To celebrate Hoanib’s fifth birthday today, Josephine Bestic reminisces over a recent safari to this extraordinary desert camp…
This is Hoanib Skeleton Coast Camp, a pin-prick of luxury in a geologically astonishing landscape. You fly over it, marvelling at the idea that lions and other predators actually survive, given the paucity of sustenance for their prey. But they all do. The elephant, the giraffe, the oryx, the brown hyena, springbok... and so many more birds than you could ever imagine.
Two words explain the phenomenon of survival here. Coastal fog. Freezing cold when it softly cloaks the earth, it leaves behind dripping condensation eagerly draughted by a myriad tenebrionid beetles, and every other thirsty animal and plant eking out a living in this, the oldest desert in the world.
Arnold, the area's dominant bull elephant
Guests smart enough to book three or more nights are treated to an excursion to Möwe Bay, a three-to-four-hour drive to the west on Namibia’s infamous Skeleton Coast.
Our trip (shipwrecks, seals, quaint, tiny museum) along the dry Hoanib River bed included a thrilling sighting of Alpha and Bravo, desert-adapted lion sisters of Charlie (who lives closer to the camp with her aunt, XPL69). Strangely, the two pairs rarely meet any more.
Charlie, niece of XPL-69
Alpha or Bravo, one of the two sisters of Charlie, who live closer to Möwe Bay
XPL-69 coming for a pre-dawn drink in camp
An unexpectedly lavish lunch is served in an isolated spot on a beautiful beach south of Möwe Bay, before flying back to camp – fog permitting.

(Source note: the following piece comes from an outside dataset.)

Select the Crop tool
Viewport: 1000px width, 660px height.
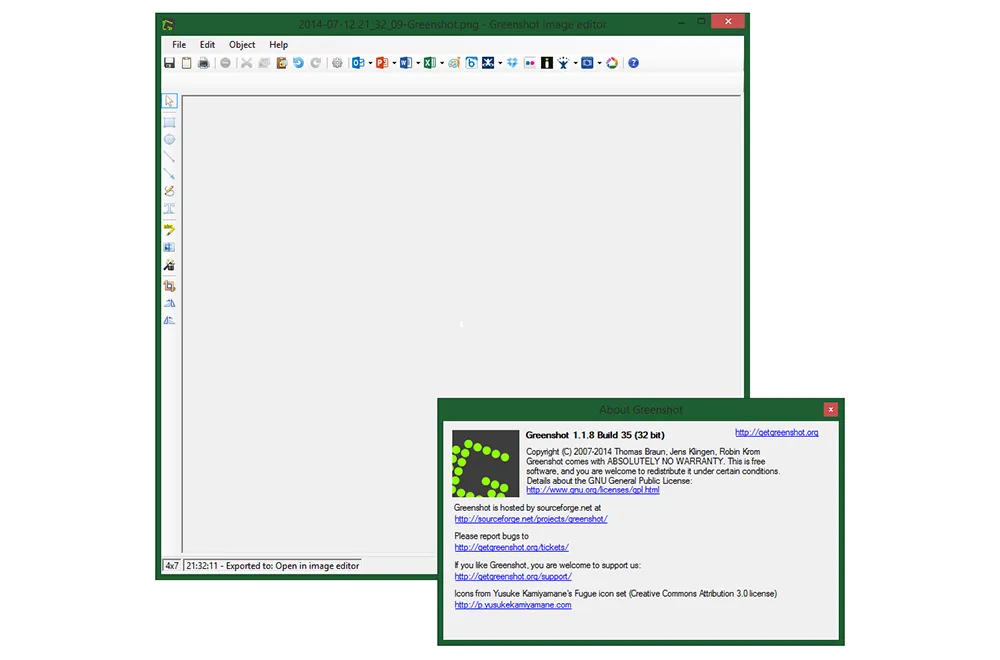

Lunch on the Skeleton Coast
This extraordinary day was topped off with an entertaining presentation in camp by brown hyaena researcher Emsie Verwey on her work with three clans in the Hoanib area. Expect fascinating, surprising information, woven through with Emsie's delightful humour, as dry and withering as a desert wind on a winter's afternoon.
Emsie Verwey
Happy birthday Hoanib Skeleton Coast Camp, you only seem to become more beautiful with age!